Slashdot Mirror


Distributed Filesystems for Linux?

zoneball asks: "What would you use for a distributed file system for Linux? I have several GNU/Linix machines running at home, and wanted to be able to see more or less the same file tree (especially all the ~user directories) regardless of which machine I'm connected to, and where the traversal into the distributed file system space is largely transparent for the end-user. Are there any URLs or documents that compare the features, bugs, road map, stability of these and other distributed filesystems? Which offers the best stability and protection from future obsolescence?"

Zoneball looked at 3 distributed filesystems, here are his thoughts:

" Open AFS was the solution I chose because I have the experience with it from college. For performance, AFS was built with an intelligent client-side cache, but did not support network disconnects nicely. But there are other alternatives out there.

Coda appears to be a research fork from an earlier version of AFS. Coda supports disconnected operations. But, the consensus on the Usenet (when I looked into filesystems a while ago) was that Coda was still too 'experimental.'

Intermezzo looks like it was started with the lessons learned from Coda, but (again from Usenet) people have said that it is still too unstable and it crashes their servers.
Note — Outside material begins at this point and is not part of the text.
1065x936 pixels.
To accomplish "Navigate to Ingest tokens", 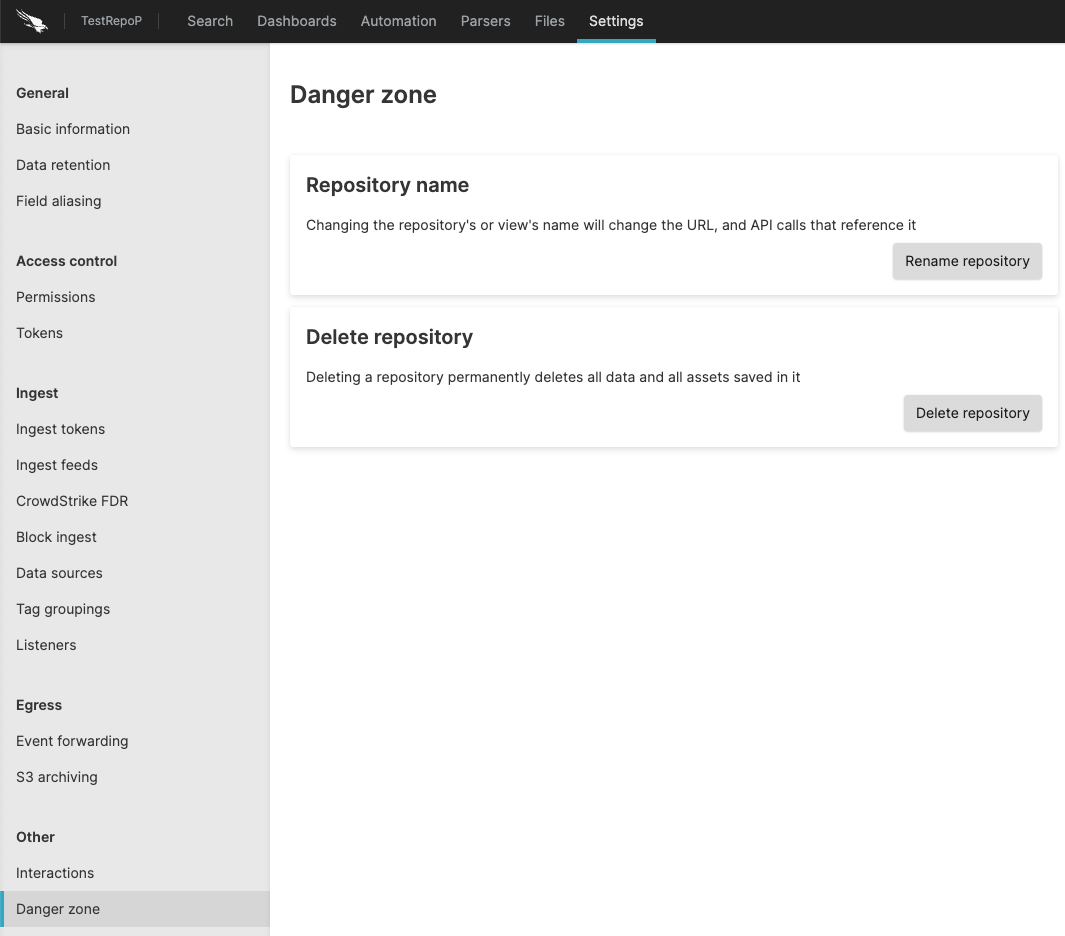I will [x=61, y=429].
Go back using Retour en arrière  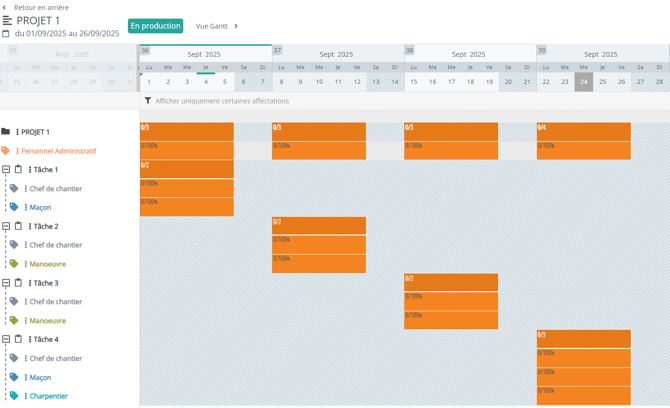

The last 'news' on their site is dated almost a year ago, so I don't even know if it's being developed or not"

So if you were to recommend a distributed filesystem for Linux machines, would you choose one of the three filesystems listed here, or something else entirely?

28 of 375 comments (clear)

  1. rsync? by vadim_t · · Score: 1, Interesting

    If some latency is acceptable, you could just setup cron to run rsync, or some other synchronization tool every 5 minutes. Just don't forget to run a NTP server on your network, and synchronize the time on every computer that runs rsync. Otherwise you might lose data due to clocks out of sync.
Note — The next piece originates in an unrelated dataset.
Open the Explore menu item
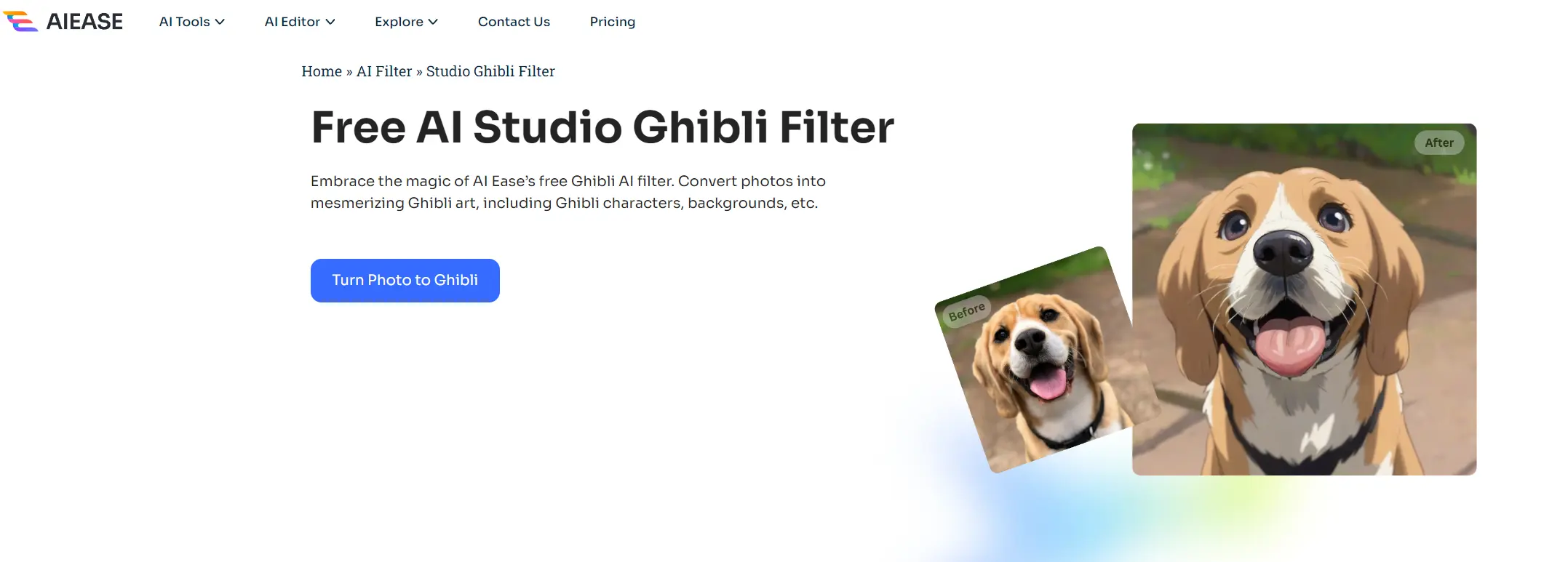Viewport: 1568px width, 562px height. coord(406,22)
  2. None of the above by SlightlyMadman · · Score: 3, Interesting

    It seems like a distributed filesystem might be overkill for your needs. If what you really want is the appearance of a single common machine, why not just pick one as a server, and set up your other boxes as X clients. You can even pull out most of their memory and storage, and stick it in the server, thus turning them all into pretty powerful machines.

    --

    Money I owe, money-iy-ay
  3. Re:Mirroring file system by Arethan · · Score: 4, Interesting

    I usually use rsync for one way backups, and unison where I need 2 way synchronization.
    Rsync is nice because you can update lots of files very quickly, as it only moves binary diff's between files. Also, if it is a costly network link, you have the option to specify max transfer rates, so you don't kill your pipe when it runs from your cron job.
    Unison is nice because it is pretty smart about determining which files should be moved, and can correctly handle new and deleted files on either end of the link. Plus it supports doing all of it's comm via ssh, so it's secure.

    rsync

    unison

    The downside to both of these being that neither of them are instantaneous. However, I've had much success running both of these as often as every 5 minutes. Just make sure that you launch them from a script that is smart enough to check for already running instances before it starts trying to move data.
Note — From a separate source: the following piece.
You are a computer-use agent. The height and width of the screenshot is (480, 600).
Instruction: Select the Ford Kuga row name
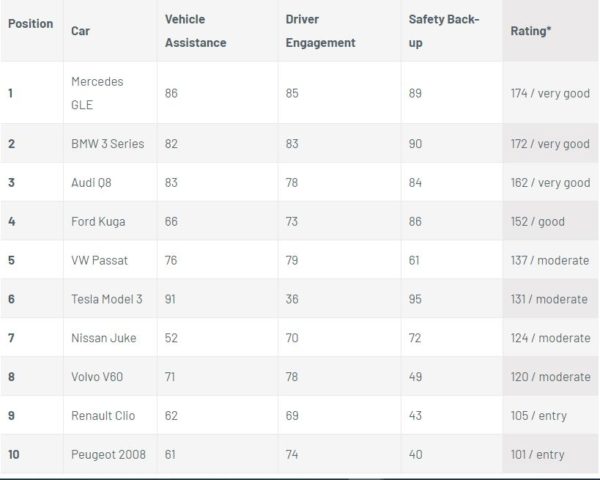tap(98, 222)
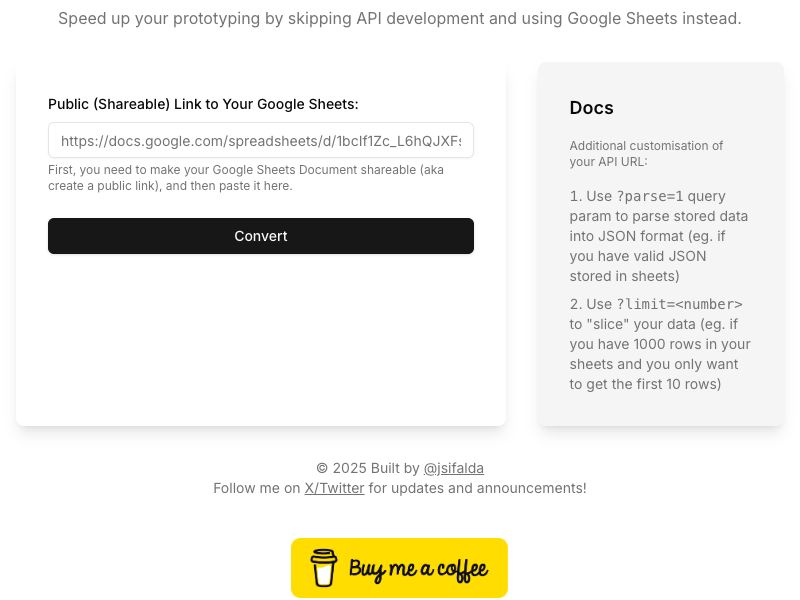Click the Docs panel heading

coord(591,108)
  4. Re:NFS by Anonymous Coward · · Score: 1, Interesting

    NFS alone does not handle this, but you can do (or at least adequately simulate) much of these features with additional software.

    Handling connection/disconnection is your automounter daemon "autofs".

    Given that you distribute each user to one host's disk, you can combine them all to a common /home directory (or wherever you like to mount them) using autofs. You will often create a auto.home configuration file in autofs that contains a mount point for each user. These all then appear in the common /home directory.

    In order to help you maintain your auto.home file you might use an administration aid such as NIS (or NYS or NIS+). This helps you keep your configuration files on several machines common to one another.

    Replication is handled by mirroring the disks and possibly providing dual servers.

    While the discreteness of your distribution of files is in user account chunks, this does make for a distributed file system.

    Yes, it is all kluged together, and something better needs to be created.

  5. Re:NFS by rmdyer · · Score: 4, Interesting

    Nope, NFS is -not- a distributed file system. NFS is a point to point file system. And, unless you are using kerberized NFS, it is not secure.

    The only file system that is truely distributed, has a global namespace, replication, and fault tolerance is AFS.

    NFS is pretty much the same as CIFS for Windows. And, version 4 still doesn't have global namespace and volume location.

    So, NFS can't be a common answer because it isn't even allowed to be in the game.

    +4 cents.

  6. Plan 9 by Anonymous Coward · · Score: 1, Interesting

    Plan 9 gives you a different perspective and it is interesting.

  7. NFS is not even close to secure by SuperBanana · · Score: 4, Interesting
    It's not the most secure option around

    That's like saying "jumping off a cliff is not the most intelligent thing to do." NFS is easily the LEAST secure option of ANY filesharing system.

    NFS is only appropriate on a 100% secured(physical and network-level) network. If anyone/someone can plug in, forget it. If anyone has root on ANY system or there are ANY non-unix systems, forget it. If ANY system is physically accessible and can be booted off, say, a CDROM, forget it. The only major security tool at your disposal is access by IP, which is pathetic. Oh, and you can block root access.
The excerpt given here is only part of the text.